Anyone has done successful local egress and local ingress deployments in 3 site scenarios?
Need Local Egress & Local Ingress routing solution for below use case:
==========================================================
- 3 Sites ( Site1+Site2 in Stretched cluster CA primary setup and Site 3 is a DR).
- Site1 and Site2 have one vCenter and one NSX manager. (Primary)
- Site3 has one vCenter and one NSX manager. (DR)
- There are physical firewalls in all sites and asymmetric routing is not supported.
- Physical network running on OSPF/EIGRP routing.
- Two ECMP enabled ESG's in each site. ESG's have BGP peering with UDLR and Physical network.
- One UDLR and all universal logical logical switches should be stretched across 3 sites.
- VM should send outbound traffic and receive inbound traffic from the site it currently lives. for example, if VM is living in Site 1 then VM outbound/inbound traffic should be through Site 1. and if VM vMotioned to Site2 or Site3 then VM outbound/inbound traffic should be through Site 2 or Site 3 respectively.
My Thoughts:
- Deploy UDLR with Local egress and ECMP.
- NSX local egress feature will ensure VM's 100% local Egress traffic routing in each site.
- Site1 will relay on subnet based routing.
- Site2 will relay on /32 based script injected routes on Site2 ESG's.
- Site3 will also relay on /32 based script injected routes on Site3 ESG's.
- vMotion/periodic VM placement scan events will be the trigger for the script to add or remove /32 routes(one route per VM) on ESG's of respective sites.
- ESG's in each site will advertise UDLR advertised VM subnets to the physical network. Site2 and Site3 physical network gear to be configured to manipulate OSPF/EIGRP route metrics in redistribution configuration in order to not to prefer ingress traffic on Site2 or Site3 for subnet based routing. And Site1 will be preferred for ingress traffic for subnet based routing.
- Script-based /32 route injections on Site 2 ESG's will keep ingress traffic for VM's living in Site2 via Site 2 ESG's.
- Script-based /32 route injections on Site 3 ESG's will keep ingress traffic for VM's living in Site3 via Site 3 ESG's.
Challenges:
- The above-discussed throughs would work straight forward in case if all 3 sites have dedicated vCenter & NSX managers. But it doesn't work straight forward in case of Site1 & Site2 which are in stretched cluster setup with one vCenter and one NSX manager.
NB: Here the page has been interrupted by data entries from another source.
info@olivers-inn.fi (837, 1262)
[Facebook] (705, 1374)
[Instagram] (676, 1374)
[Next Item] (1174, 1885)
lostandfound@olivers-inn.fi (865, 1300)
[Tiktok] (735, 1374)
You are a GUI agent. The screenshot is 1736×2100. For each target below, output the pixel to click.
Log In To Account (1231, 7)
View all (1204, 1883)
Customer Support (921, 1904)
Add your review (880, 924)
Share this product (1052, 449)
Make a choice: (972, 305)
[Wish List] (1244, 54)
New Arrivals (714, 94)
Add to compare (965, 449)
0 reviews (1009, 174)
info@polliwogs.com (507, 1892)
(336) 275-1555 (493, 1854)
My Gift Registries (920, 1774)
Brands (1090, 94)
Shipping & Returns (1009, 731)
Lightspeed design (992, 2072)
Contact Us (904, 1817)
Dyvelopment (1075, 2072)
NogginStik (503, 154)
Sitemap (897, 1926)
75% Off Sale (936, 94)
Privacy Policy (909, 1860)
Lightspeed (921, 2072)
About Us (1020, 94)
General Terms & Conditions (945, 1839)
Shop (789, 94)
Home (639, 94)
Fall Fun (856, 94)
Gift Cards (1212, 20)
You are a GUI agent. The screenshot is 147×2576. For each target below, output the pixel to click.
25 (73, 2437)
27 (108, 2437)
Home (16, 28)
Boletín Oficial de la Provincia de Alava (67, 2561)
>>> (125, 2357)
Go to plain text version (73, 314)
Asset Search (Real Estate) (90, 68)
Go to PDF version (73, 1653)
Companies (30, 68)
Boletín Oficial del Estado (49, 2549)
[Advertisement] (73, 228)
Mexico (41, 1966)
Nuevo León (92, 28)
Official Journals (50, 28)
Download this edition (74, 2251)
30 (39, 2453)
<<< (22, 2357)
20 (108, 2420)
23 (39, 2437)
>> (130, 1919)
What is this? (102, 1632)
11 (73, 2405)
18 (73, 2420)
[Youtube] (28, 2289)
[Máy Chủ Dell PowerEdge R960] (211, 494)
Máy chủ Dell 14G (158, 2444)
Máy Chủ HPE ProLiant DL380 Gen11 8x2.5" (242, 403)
- As per design guide, only static routing is supported in the case of Site1 & Site2 and there is no universal control VM. but in my case considering Site 3 requirement we need dynamic routing and Universal control VM.
- The design guide discusses only two site scenarios with Active/Active(one vCenter & one NSX manager) and Active/Standby(two vCenters and two NSX managers). But my case is hybrid with Active/Active/Standby and this scenario is not mentioned.
- Any workarounds?
Design guide I am refering: https://www.vmware.com/content/dam/digitalmarketing/vmware/en/pdf/products/nsx/vmware-multi-site-sol...
If anyone can share your thoughts would be really helpful.